PAGE:
******

[Reader-list] Muslims -- India's new 'untouchables'

Kshmendra Kaul kshmendra2005 at yahoo.com
Tue Dec 2 13:46:25 IST 2008


Dear Naeem
 
1. If the position of Muslims in India is as terrible as it is made out to be, why is it that Muslims from Bangladesh in substantially large numbers have made India their home by illegal ingress and continue to do so?
 
2. There are quite a few Indian Muslims in the Gulf. Many of them are as rich as any Indian from any other faith. If they wanted to, these rich Indian Muslims could shed all their interests in India and emigrate not just with family but whole clans to countries where "residence through investment" can be secured. They do not. I personally do not know of even one such example. Why do they not if the position of Muslims in India is as terrible as is being suggested?
 
3. When Muslims in India make it to the 'directly elected by people' legislatures and do so not solely on the basis of the 'Muslim Vote', it suggests that things cannot be too terrible for Indian Muslims.
 
Are Muslims as a minority disadvantaged in India? Of course they are but that is not something peculiar happening with Indian Muslims only. That is true of a minority in any part of the world especially when the 'available cake' is not large enough. 
 
It is true of Non-Muslim 'minorities' (on the basis of caste or faith) in many parts of India itself.

******

DIRECTIVES:
a - In the post about Muslims in India, what name follows "Dear"?
b - Please rewrite the stretch of the post about Muslims in India from "Kshmendra Kaul kshmendra2005" through "continue to do so?", putting "unlawful entry" where "illegal ingress" appears.
c - Continue the post about Muslims in India, picking up after its final sentence.

MATERIAL PROVIDED:
******

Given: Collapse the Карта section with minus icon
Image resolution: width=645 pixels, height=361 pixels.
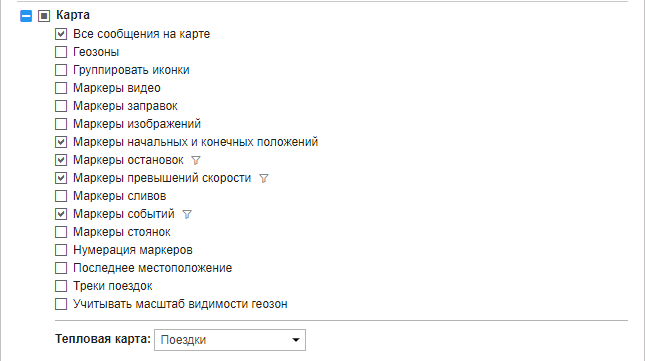Looking at the screenshot, I should (26, 16).

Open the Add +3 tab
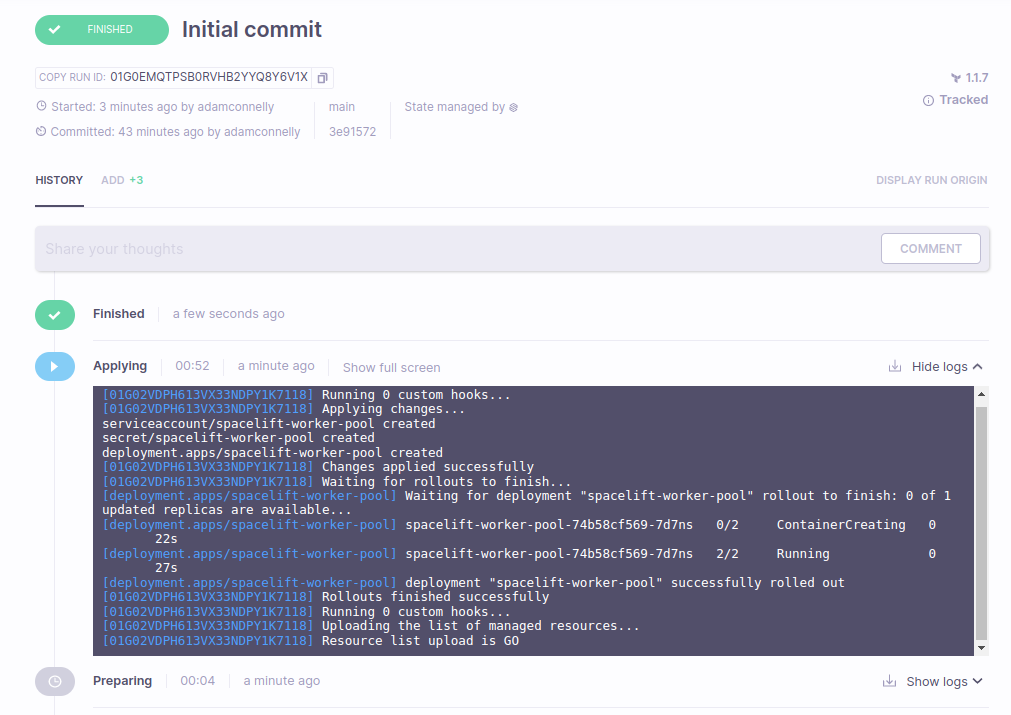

******

IN RESPONSE:
a - Naeem

b -
Kshmendra Kaul kshmendra2005 at yahoo.com
Tue Dec 2 13:46:25 IST 2008


Dear Naeem
 
1. If the position of Muslims in India is as terrible as it is made out to be, why is it that Muslims from Bangladesh in substantially large numbers have made India their home by unlawful entry and continue to do so?

c -
 
The exclusions to this are where a 'minority' grouping has created it's own strong institutional framework to 'look after their own'. Cases in example are the Parsis, Bohris, Aga Khanis.
 
Minorities in any part of the world in most countries find themselves best catered to through "Self-Employment of Professionals", "Individual Enterprise", "Individual Entrepreneurship". They find themselves exceling where full dividends being realised from the skills of the individual are not slave to governmental or even corporate structures. 
 
In India this is certainly true in the fields Fine Arts, Performing Arts and Sports apart from Doctors and Lawyers and Accountants etc. But it is also true for India that many Muslims have reached many high positions in government and corporate structures.
 
These "Oh! my poor suffering Muslim brothers and sisters" articulations from "abroad" such as Asra Nomani's only do harm to Muslims and seek to create divides. They seek to stoke trouble.  We have seen that happening  with the Sikhs and now also with the Hindus. They are enemies of India. 
 
Kshmendra
 


--- On Tue, 12/2/08, Naeem Mohaiemen <naeem.mohaiemen at gmail.com> wrote:

From: Naeem Mohaiemen <naeem.mohaiemen at gmail.com>
Subject: Re: [Reader-list] Muslims -- India's new 'untouchables'
To: "reader-list at sarai.net" <reader-list at sarai.net>
Date: Tuesday, December 2, 2008, 9:50 AM

Taraprakash
It's a fair point that perhaps these gruesome attacks are not the best
context to talk about Sacchar Commission. By the way I have been long
advocating a Saccar style report on condition of Bangladeshi Hindus, I
suspect we will see similar results (although the absolute number of
Hindu population is lower).

But, one question: Is it fair to debunk Asra by pinching her about
living in the US. Also, is it fair to say, she should only focus on US
issues? People have multiple homes, and multiple locales of caring. If
tomorrow you got a scholarship to Australia, would you stop caring
about India?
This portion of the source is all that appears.